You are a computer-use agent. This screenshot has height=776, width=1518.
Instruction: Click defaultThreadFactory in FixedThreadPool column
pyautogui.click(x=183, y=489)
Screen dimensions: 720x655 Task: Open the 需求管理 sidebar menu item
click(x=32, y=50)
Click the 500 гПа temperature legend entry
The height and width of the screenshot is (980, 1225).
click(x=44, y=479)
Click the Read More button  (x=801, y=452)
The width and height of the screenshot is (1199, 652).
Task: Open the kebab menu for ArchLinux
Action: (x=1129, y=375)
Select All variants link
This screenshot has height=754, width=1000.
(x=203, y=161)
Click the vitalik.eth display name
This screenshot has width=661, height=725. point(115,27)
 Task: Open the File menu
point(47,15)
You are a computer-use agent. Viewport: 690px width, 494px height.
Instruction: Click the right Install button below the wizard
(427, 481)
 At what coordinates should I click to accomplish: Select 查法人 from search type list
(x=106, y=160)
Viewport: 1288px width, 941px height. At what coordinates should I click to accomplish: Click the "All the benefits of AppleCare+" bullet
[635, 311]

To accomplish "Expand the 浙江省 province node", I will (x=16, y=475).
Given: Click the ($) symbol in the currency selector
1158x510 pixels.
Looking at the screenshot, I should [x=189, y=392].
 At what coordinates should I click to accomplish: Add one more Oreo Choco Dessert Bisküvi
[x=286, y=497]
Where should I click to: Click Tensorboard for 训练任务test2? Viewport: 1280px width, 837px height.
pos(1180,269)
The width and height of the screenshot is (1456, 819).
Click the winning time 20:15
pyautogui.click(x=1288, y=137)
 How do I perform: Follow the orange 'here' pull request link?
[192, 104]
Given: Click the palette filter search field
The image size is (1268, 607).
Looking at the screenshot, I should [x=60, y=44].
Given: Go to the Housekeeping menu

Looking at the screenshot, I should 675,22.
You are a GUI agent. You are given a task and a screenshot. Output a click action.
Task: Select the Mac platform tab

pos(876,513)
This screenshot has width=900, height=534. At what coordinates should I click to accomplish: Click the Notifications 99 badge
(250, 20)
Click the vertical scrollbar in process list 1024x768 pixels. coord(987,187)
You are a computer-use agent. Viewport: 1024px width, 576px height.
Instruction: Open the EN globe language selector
★ ★ ★ ★ ★
● **Requirement**
Look back at the entries above and repeat, unchanged, every line from the line holding "The image size is (1268, 607)." through the line holding "You are a GUI".

● **Written reply**
The image size is (1268, 607).
Looking at the screenshot, I should [x=60, y=44].
Given: Go to the Housekeeping menu

Looking at the screenshot, I should 675,22.
You are a GUI agent. You are given a task and a screenshot. Output a click action.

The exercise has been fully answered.